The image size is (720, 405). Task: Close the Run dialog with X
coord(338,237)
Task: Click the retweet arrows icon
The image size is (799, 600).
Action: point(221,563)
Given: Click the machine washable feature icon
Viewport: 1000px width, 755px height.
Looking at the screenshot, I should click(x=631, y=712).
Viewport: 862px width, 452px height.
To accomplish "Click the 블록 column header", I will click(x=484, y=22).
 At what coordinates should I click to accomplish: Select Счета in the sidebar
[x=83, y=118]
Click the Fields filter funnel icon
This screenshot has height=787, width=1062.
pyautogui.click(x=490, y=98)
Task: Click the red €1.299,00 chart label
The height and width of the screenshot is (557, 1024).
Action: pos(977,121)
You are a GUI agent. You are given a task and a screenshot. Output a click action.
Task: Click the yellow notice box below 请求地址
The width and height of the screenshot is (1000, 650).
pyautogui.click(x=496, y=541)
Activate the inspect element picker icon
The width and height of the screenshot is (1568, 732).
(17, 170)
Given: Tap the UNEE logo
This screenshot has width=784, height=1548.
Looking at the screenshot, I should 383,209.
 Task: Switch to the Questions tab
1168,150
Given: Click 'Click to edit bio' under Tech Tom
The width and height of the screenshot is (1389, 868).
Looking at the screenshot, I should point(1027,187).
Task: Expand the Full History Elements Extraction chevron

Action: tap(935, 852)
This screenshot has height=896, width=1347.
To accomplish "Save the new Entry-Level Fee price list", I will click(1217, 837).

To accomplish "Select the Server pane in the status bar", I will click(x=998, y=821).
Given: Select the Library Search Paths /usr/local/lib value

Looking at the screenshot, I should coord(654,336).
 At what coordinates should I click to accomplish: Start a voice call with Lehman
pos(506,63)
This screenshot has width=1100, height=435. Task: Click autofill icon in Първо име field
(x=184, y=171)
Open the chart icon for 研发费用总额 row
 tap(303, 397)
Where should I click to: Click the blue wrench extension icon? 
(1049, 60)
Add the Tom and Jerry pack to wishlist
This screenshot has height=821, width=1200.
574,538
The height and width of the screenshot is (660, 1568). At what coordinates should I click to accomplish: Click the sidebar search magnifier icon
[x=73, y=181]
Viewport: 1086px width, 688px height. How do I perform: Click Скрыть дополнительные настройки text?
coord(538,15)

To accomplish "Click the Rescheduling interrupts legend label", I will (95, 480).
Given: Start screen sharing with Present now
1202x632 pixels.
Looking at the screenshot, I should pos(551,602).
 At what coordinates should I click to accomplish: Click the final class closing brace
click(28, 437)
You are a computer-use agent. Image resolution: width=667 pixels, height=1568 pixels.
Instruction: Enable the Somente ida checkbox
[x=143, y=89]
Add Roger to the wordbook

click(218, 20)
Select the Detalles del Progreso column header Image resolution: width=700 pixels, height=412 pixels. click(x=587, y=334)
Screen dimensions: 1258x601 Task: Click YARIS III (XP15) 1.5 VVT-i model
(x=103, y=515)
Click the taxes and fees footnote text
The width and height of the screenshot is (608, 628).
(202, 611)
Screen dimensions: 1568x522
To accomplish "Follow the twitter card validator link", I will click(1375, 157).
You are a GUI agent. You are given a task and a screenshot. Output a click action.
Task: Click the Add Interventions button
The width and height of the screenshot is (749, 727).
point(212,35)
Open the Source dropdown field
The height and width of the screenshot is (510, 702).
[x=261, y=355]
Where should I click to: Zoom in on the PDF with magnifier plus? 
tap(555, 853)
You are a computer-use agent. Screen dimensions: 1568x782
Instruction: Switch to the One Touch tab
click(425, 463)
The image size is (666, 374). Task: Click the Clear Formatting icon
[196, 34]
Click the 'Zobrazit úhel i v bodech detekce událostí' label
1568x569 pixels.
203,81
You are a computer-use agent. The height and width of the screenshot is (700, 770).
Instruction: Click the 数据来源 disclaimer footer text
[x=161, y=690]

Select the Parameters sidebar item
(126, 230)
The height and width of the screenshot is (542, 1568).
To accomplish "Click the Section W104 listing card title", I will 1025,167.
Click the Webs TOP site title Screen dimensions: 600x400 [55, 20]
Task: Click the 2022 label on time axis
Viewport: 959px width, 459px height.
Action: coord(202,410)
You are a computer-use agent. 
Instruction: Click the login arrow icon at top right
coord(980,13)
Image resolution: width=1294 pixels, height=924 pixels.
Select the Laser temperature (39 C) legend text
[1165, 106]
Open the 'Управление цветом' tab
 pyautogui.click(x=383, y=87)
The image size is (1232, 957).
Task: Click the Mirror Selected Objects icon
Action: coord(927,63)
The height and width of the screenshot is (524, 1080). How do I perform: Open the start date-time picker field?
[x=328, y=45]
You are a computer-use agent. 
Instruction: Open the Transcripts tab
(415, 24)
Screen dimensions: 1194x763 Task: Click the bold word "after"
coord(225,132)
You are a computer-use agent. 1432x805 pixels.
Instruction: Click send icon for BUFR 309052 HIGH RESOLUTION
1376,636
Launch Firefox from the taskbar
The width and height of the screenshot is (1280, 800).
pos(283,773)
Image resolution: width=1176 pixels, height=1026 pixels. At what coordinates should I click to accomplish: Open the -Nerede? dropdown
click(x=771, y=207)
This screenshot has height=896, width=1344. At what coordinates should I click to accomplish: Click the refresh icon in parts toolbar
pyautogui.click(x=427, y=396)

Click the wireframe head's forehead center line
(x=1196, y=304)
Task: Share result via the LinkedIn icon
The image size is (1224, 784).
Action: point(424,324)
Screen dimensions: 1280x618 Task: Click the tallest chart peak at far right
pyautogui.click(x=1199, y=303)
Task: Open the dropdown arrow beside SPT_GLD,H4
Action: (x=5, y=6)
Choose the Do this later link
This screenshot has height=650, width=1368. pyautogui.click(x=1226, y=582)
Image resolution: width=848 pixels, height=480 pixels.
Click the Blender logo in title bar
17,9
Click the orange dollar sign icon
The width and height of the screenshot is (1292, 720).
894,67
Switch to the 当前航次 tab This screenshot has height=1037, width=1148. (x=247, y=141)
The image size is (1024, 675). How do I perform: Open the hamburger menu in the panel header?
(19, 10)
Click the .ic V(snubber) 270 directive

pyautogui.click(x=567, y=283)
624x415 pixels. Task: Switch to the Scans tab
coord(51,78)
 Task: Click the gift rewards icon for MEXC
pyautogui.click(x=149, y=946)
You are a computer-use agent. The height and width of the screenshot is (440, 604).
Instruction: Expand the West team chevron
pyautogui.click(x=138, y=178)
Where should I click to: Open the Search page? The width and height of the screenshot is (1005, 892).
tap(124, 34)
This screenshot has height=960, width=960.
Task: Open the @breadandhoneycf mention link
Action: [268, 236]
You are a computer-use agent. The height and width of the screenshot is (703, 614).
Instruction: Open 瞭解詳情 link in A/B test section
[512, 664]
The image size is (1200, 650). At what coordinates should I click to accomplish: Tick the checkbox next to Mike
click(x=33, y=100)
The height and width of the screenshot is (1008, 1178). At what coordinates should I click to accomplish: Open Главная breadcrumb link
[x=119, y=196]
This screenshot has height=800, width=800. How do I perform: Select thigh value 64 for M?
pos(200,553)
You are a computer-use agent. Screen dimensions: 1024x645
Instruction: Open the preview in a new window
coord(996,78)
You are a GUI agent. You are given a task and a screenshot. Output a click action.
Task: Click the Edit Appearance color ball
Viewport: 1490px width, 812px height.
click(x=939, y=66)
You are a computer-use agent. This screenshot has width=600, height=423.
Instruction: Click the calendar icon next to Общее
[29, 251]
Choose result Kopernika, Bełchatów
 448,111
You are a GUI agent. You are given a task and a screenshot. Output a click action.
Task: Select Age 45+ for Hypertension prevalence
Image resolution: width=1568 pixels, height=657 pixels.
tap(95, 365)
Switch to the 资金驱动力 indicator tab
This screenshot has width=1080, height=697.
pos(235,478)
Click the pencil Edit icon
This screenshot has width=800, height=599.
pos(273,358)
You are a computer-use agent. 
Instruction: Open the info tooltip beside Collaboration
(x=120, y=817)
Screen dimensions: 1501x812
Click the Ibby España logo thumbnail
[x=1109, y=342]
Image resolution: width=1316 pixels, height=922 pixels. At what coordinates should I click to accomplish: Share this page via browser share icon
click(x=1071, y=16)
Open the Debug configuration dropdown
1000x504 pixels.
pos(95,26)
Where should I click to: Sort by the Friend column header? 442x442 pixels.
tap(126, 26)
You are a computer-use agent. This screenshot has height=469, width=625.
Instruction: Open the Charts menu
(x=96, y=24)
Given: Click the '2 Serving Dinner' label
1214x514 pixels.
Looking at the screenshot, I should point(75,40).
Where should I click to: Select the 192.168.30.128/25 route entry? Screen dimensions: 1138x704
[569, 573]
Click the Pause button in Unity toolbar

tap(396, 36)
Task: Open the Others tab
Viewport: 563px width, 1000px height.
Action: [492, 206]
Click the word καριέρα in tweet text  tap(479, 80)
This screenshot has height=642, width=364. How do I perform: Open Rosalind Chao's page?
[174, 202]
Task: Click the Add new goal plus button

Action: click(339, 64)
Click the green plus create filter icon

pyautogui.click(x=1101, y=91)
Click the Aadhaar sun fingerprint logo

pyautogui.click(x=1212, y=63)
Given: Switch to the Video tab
___
» **TASK DESCRIPTION**
Look over the listing and return each line that holds "will".

» **RESPONSE BOX**
To accomplish "Click the 블록 column header", I will click(x=484, y=22).
To accomplish "Save the new Entry-Level Fee price list", I will click(1217, 837).
To accomplish "Select the Server pane in the status bar", I will click(x=998, y=821).
To accomplish "Click the Rescheduling interrupts legend label", I will (95, 480).
To accomplish "Follow the twitter card validator link", I will click(1375, 157).
To accomplish "Click the Section W104 listing card title", I will 1025,167.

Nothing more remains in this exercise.